The San Antonio Express-News reports today about a new program in Bexar County designed to reduce the DWI caseload there. Basically, people accused of DWI will have those cases dismissed in exchange for pleading guilty to "Obstructing a Passageway-Intoxication" and being put on a more heavily supervised form of probation. DA Susan Reed noted that the two-year backlog in DWI cases has led her office to create the program. Maybe that's because the Bexar County DA's office doesn't offer reductions in borderline or bad cases for the State. So in essence, this is a problem that her own policies have created, but she wants to cast this as something caused by defense attorneys or defendants (How dare they insist on a trial!!!!).
Beyond her misunderstanding about why there is a 2 year wait for jury trials, there are several problems with her program:
- First, there is no crime of "Obstructing a Passageway - Intoxication". Section 42.03 of the Texas Penal Code outlines the offense which is basically blocking a road. The charge is popularly used by County and District Attorneys as a reduction from a DWI (along with Reckless Driving) on those plea bargains where the State knows it would have a difficult time proving a DWI. In their mind, it's better to put folks on probation and be able to monitor them than run the risk they walk out the door with an acquittal. For defendants, it's sometimes a good deal because you avoid all of the direct and collateral consequences of a DWI conviction (The $3000 DPS surcharge, the stigma of a DWI conviction, a possible criminal license suspension, higher insurance rates, and maybe the defense attorney's jury trial fee). However, there is nothing in the statute or the Code of Criminal Procedure that allows for a finding that the person was also intoxicated while doing so. This would be akin to saying "Failure to ID - Leprechaun" or "Providing Alcohol to a Minor - Unicorn". It's fantasy language that has no legal bearing.

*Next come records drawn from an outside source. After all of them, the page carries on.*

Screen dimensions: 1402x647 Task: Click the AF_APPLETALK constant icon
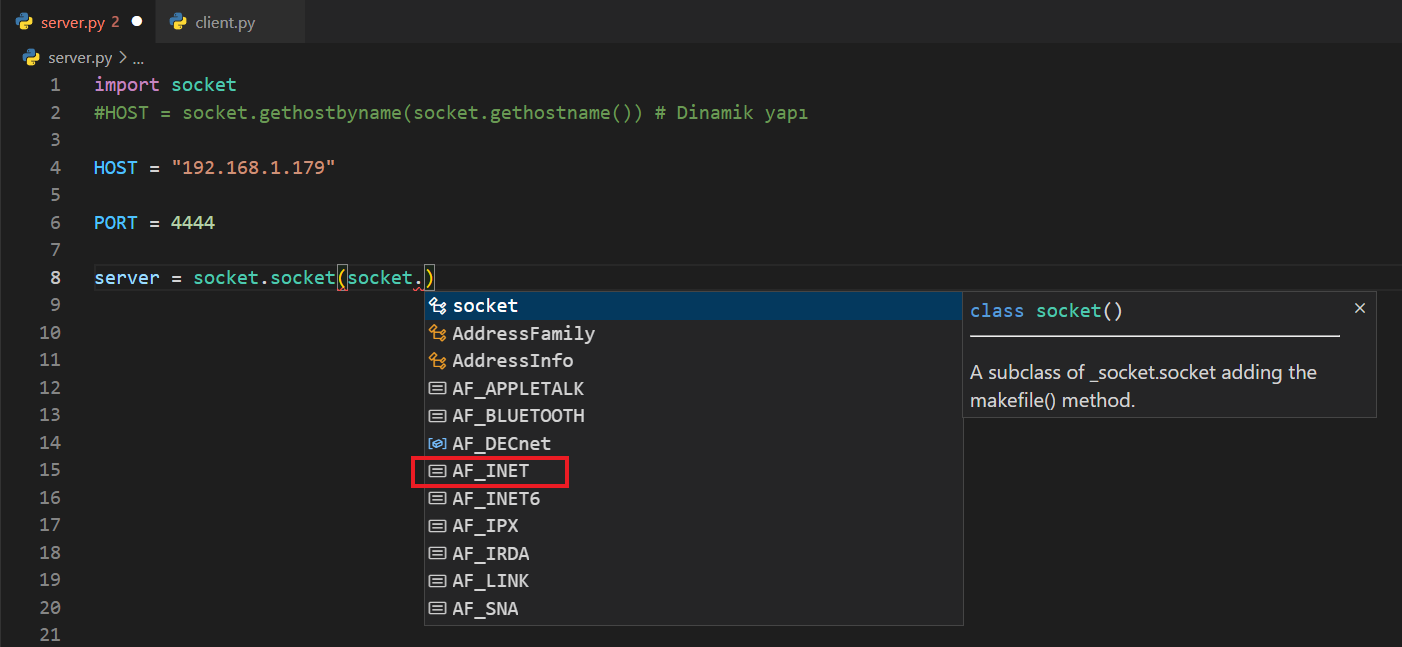pos(437,389)
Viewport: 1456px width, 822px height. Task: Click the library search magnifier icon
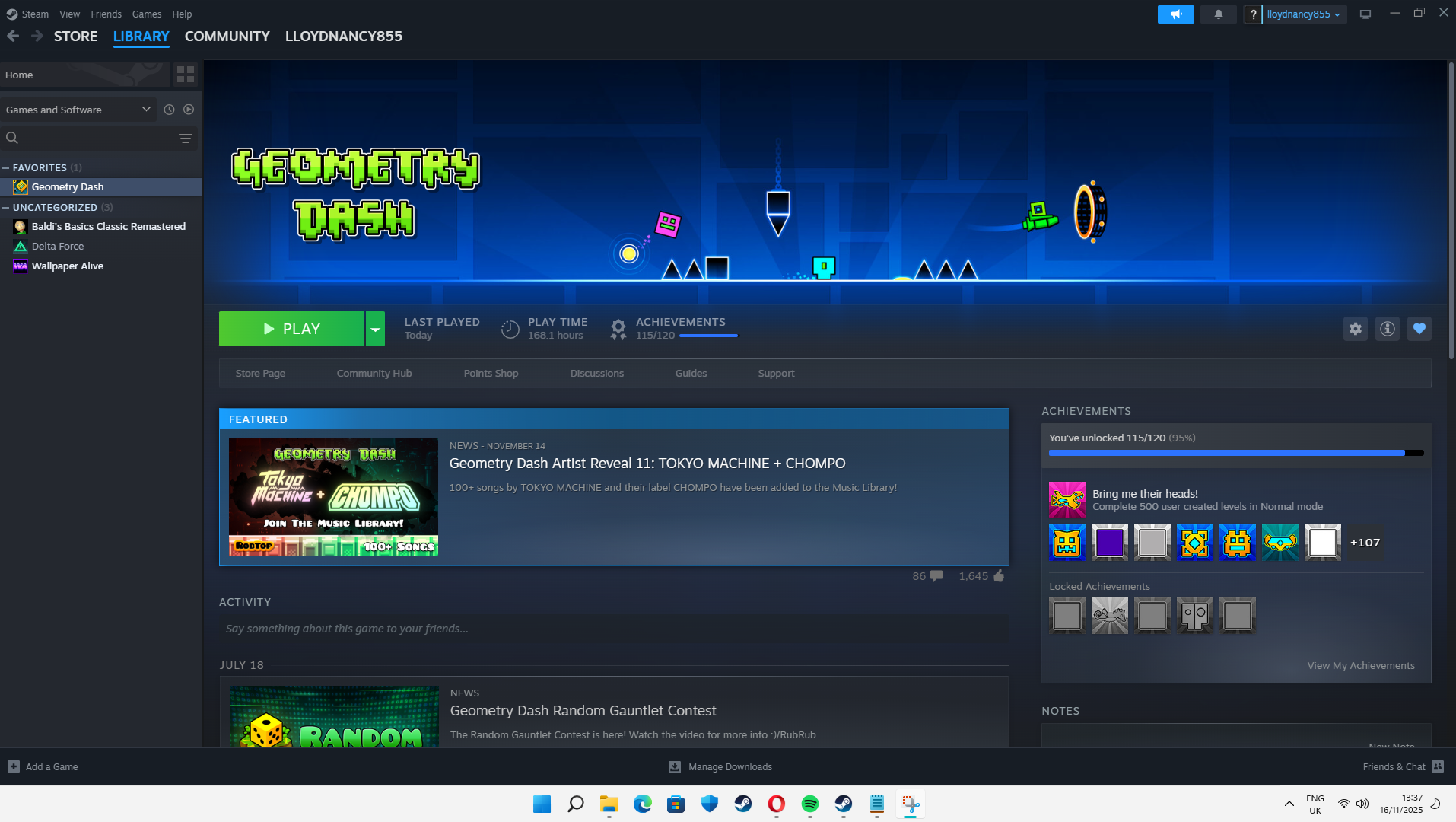12,138
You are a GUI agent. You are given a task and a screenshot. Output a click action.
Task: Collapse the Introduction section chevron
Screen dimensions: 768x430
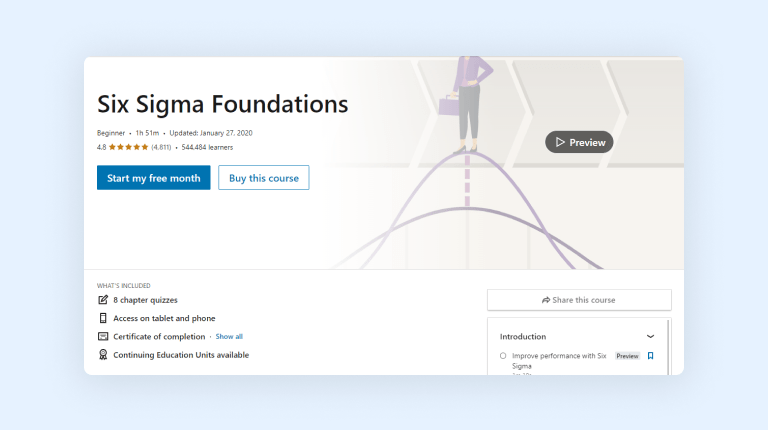pyautogui.click(x=650, y=337)
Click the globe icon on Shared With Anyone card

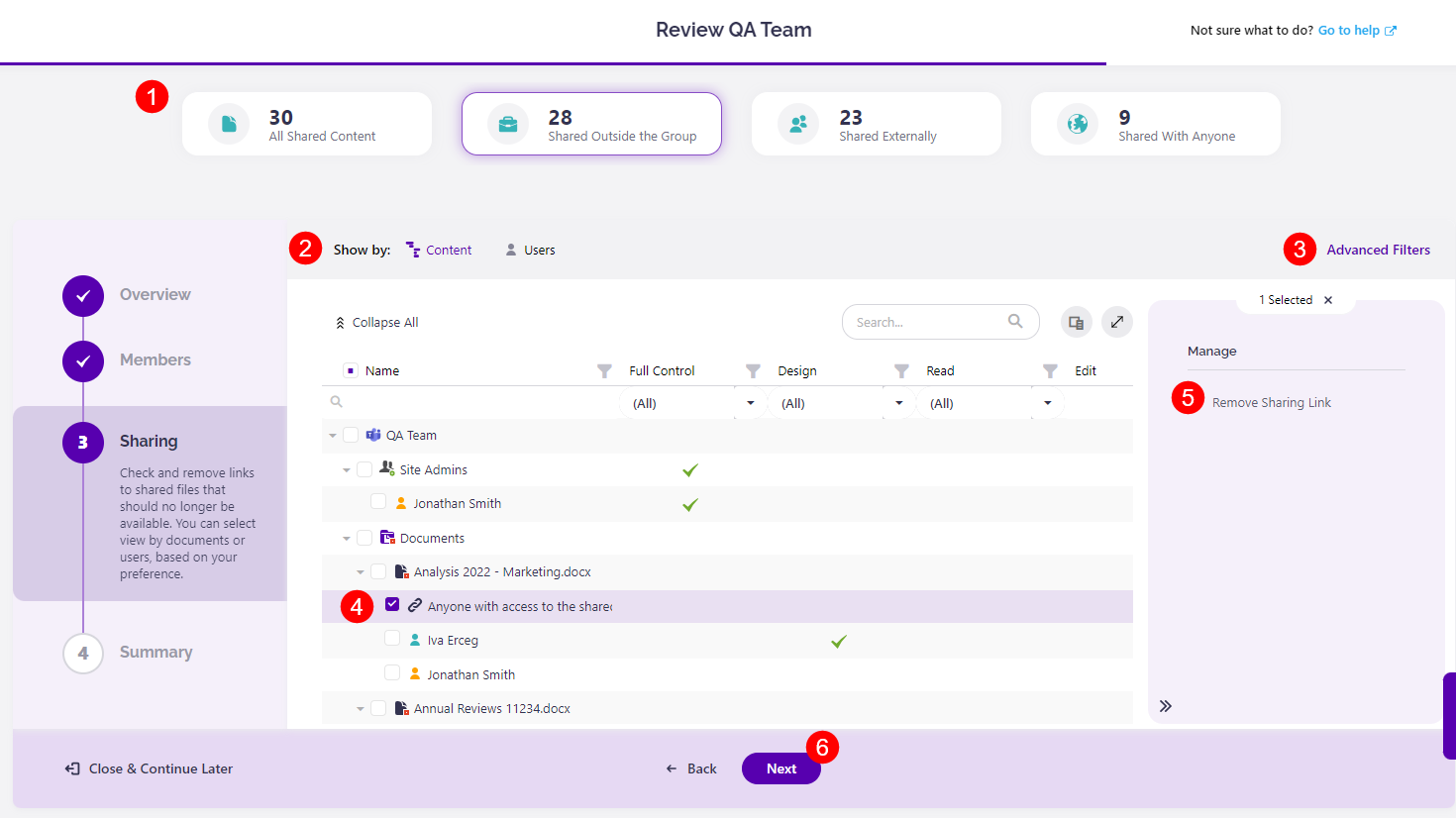(x=1081, y=123)
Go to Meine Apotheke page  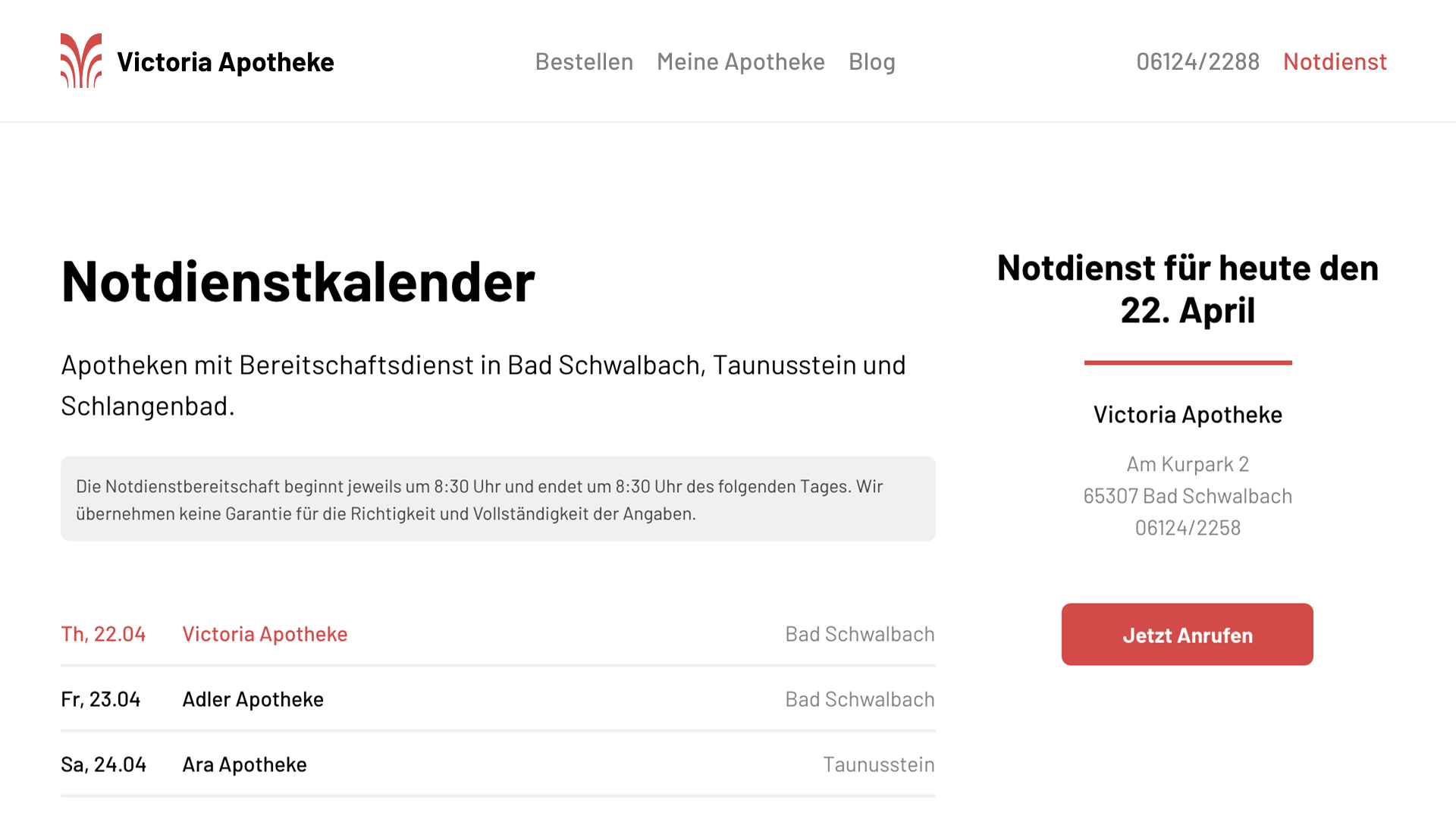(740, 62)
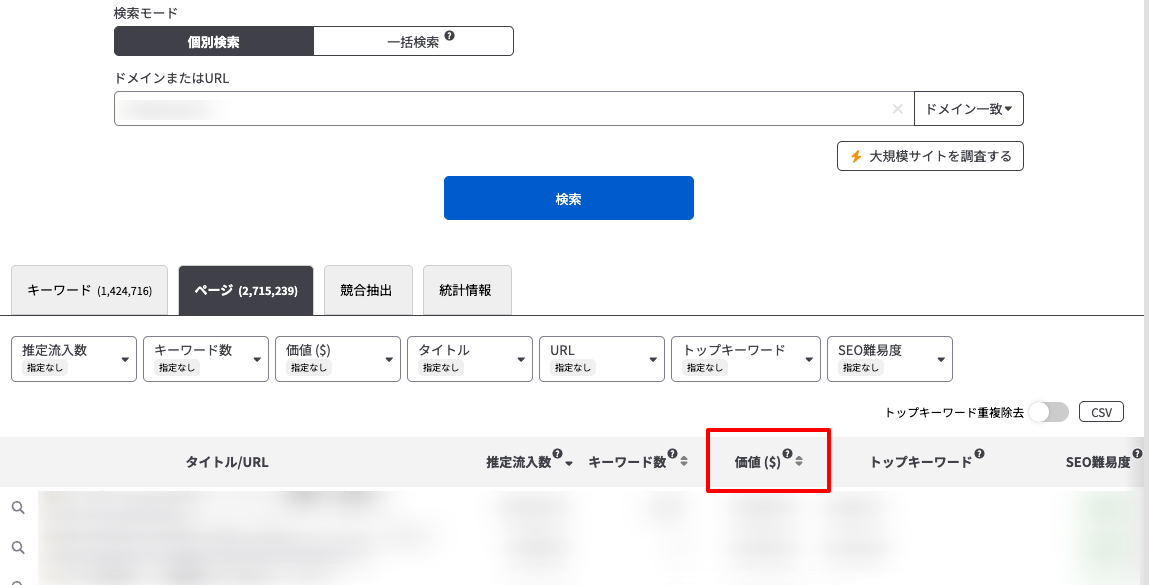The image size is (1149, 585).
Task: Sort by キーワード数 using its sort arrows
Action: click(684, 462)
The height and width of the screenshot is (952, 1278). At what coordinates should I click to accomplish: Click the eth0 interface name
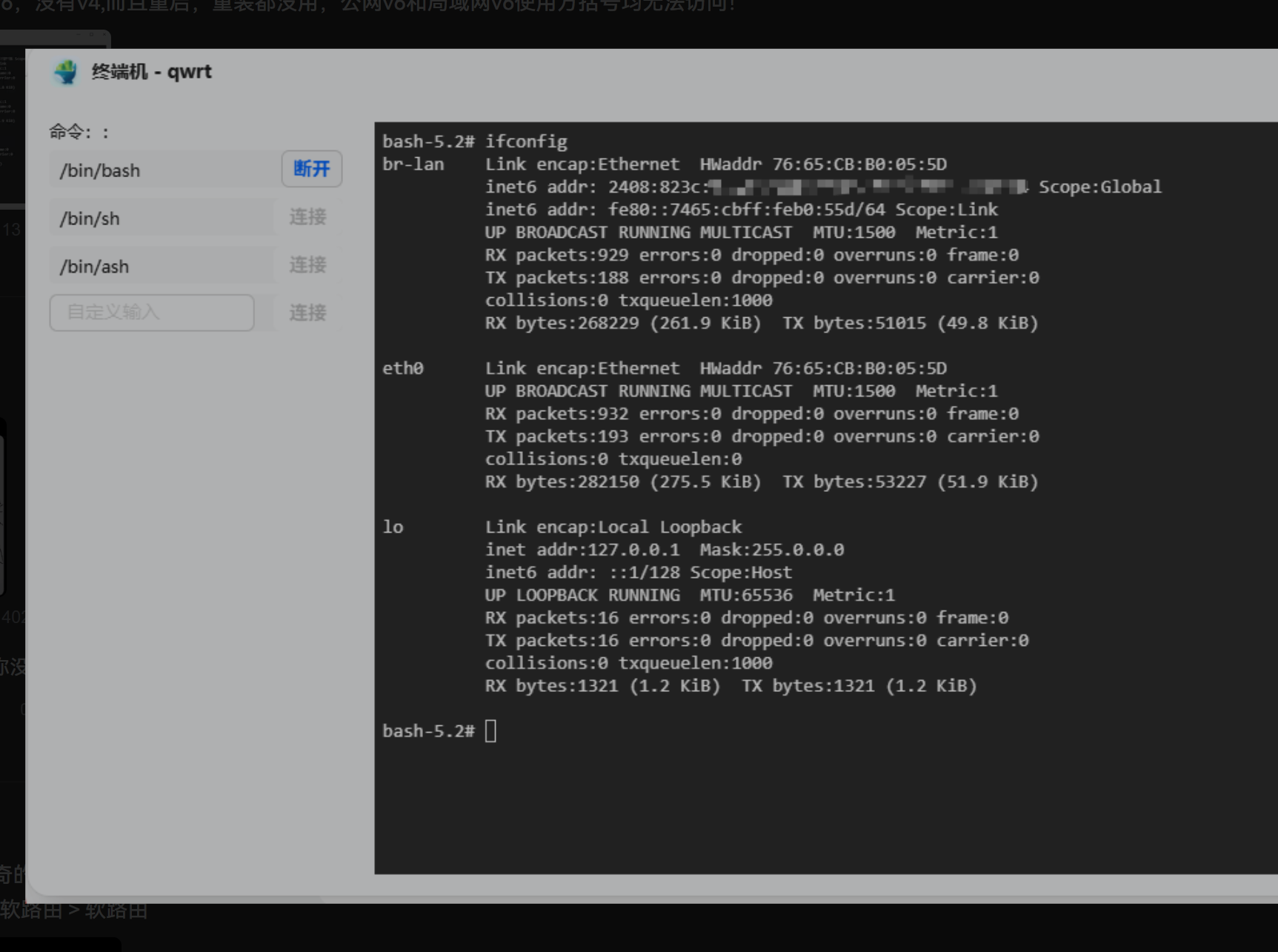[x=403, y=368]
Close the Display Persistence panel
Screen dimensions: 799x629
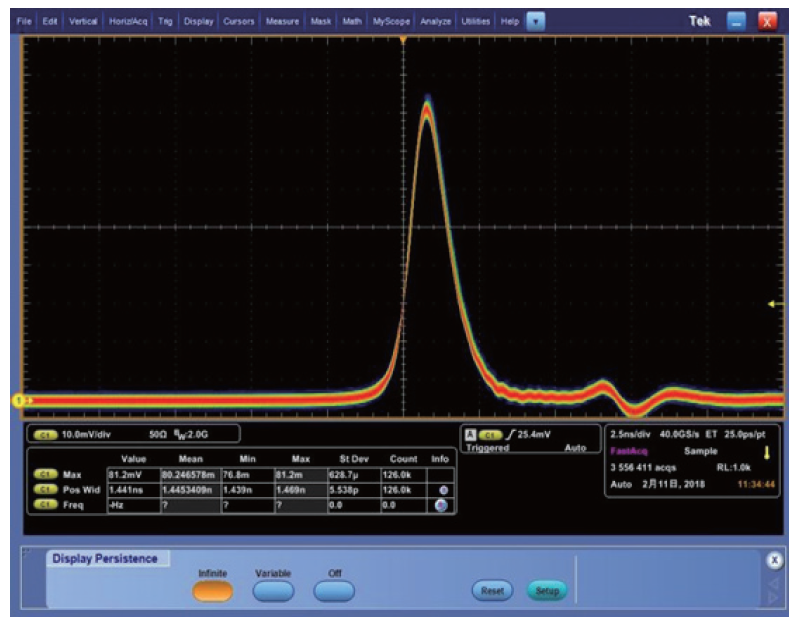point(772,561)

- Second, I don't this policy will operate as smoothly as DA Reed seems to think it will. Section 49.09 of the Penal Code specifies that a DWI charge can be enhanced "if it is shown on the trial of the offense that the person has previously been convicted one time of an offense relating to the operating of a motor vehicle while intoxicated, an offense of operating an aircraft while intoxicated, an offense of operating a watercraft while intoxicated, or an offense of operating or assembling an amusement ride while intoxicated." Now I don't have the legislative history for this, but the descriptive language of 49.09 is likely there so that out-of-state convictions for crimes that aren't called Driving While Intoxicated (e.g. Driving Under the Influence, Operating Under the Influence, Operating While Intoxicated) can nevertheless be used to enhance that new charge to a Class A Misdemeanor. (In Texas, this enhancement is no small thing; a DWI-2nd carries many higher penalties and includes mandatory jail time even if the defendant is given probation.) But it does not mean that an offense like "Obstructing a Passageway - Intoxication" can be used to enhance a subsequent DWI arrest to a DWI-2nd. Pay attention to 49.04(c), which limits those offense to actual DWI convictions.
So what, right? Well, what this means is that people who have Obstructing a Passageway convictions (even if with some language indicating an intoxication "finding") cannot be enhanced on a second DWI arrest; they can only be charged with a DWI 1st. This is what will ultimately kill any support of MADD (the spokesperson quoted in the article seemed to think this was still a possibility), and hence the long term viability of this program.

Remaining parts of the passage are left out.